The eye (Fig. 116) is nearly spherical in form, and is surrounded outside, except in front, by a hard, horny coat called the sclerotica (S). In front is the cornea (A), which bulges outwards, and acts as a transparent window to admit light to the lens of the eye (C). Inside the sclerotica, and next to it, comes the choroid coat; and inside that again is the retina, or curved focussing screen of the eye, which may best be described as a network of fibres ramifying from the optic nerve, which carries sight sensations to the brain. The hollow of the ball is full of a jelly-like substance called the vitreous humour; and the cavity between the lens and the cornea is full of water.

We have already seen that, in focussing, the distance between lens and image depends on the distance between object and lens. Now, the retina cannot be pushed nearer to or pulled further away from its lens, like the focussing screen of a camera. How, then, is the eye able to focus sharply objects at distances varying from a foot to many miles?

Fig. 116.—Section of the human eye.

As a preliminary to the answer we must observe that the more convex a lens is, the shorter is its focus. We will suppose that we have a box camera with a lens of six-inch focus fixed rigidly in the position necessary for obtaining a sharp image of distant objects. It so happens that we want to take with it a portrait of a person only a few feet from the lens. If it were a bellows camera, we should rack out the back or front. But we cannot do this here. So we place in front of our lens a second convex lens which shortens its principal focus; so that in effect the box has been racked out sufficiently.

Nature, however, employs a much more perfect method than this. The eye lens is plastic, like a piece of india-rubber. Its edges are attached to ligaments (L L), which pull outwards and tend to flatten the curve of its surfaces. The normal focus is for distant objects. When we read a book the eye adapts itself to the work. The ligaments relax and the lens decreases in diameter while thickening at the centre, until its curvature is such as to focus all rays from the book sharply on the retina. If we suddenly look through the window at something outside, the ligaments pull on the lens envelope and flatten the curves.

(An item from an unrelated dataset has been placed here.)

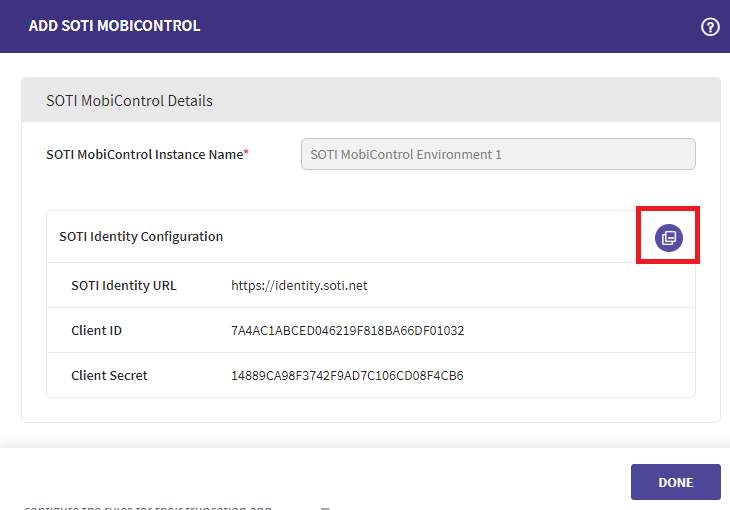Click the ADD SOTI MOBICONTROL dialog title
Viewport: 730px width, 510px height.
point(114,26)
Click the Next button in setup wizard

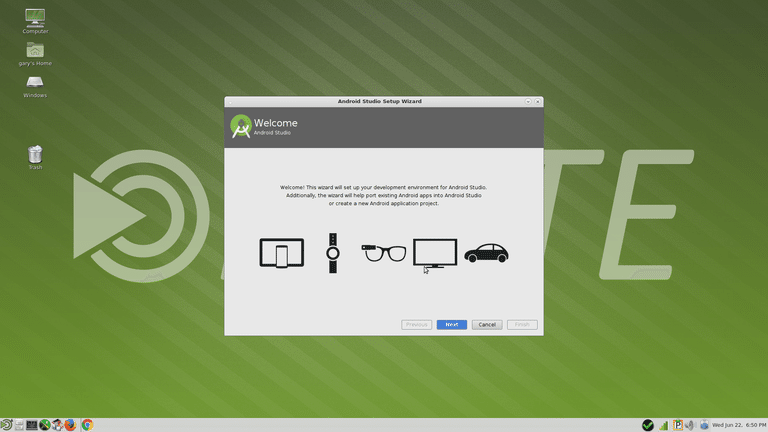[451, 324]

This wonderful lens is achromatic, and free from spherical aberration and distortion of image. Nor must we forget that it is aided by an automatic "stop," the iris, the central hole of which is named the pupil. We say that a person has black, blue, or gray eyes according to the colour of the iris. Like the lens, the iris adapts itself to all conditions, contracting when the light is strong, and opening when the light is weak, so that as uniform an amount of light as conditions allow may be admitted to the eye. Most modern camera lenses are fitted with adjustable stops which can be made larger or smaller by twisting a ring on the mount, and are named "iris" stops. The image of anything seen is thrown on the retina upside down, and the brain reverses the position again, so that we get a correct impression of things.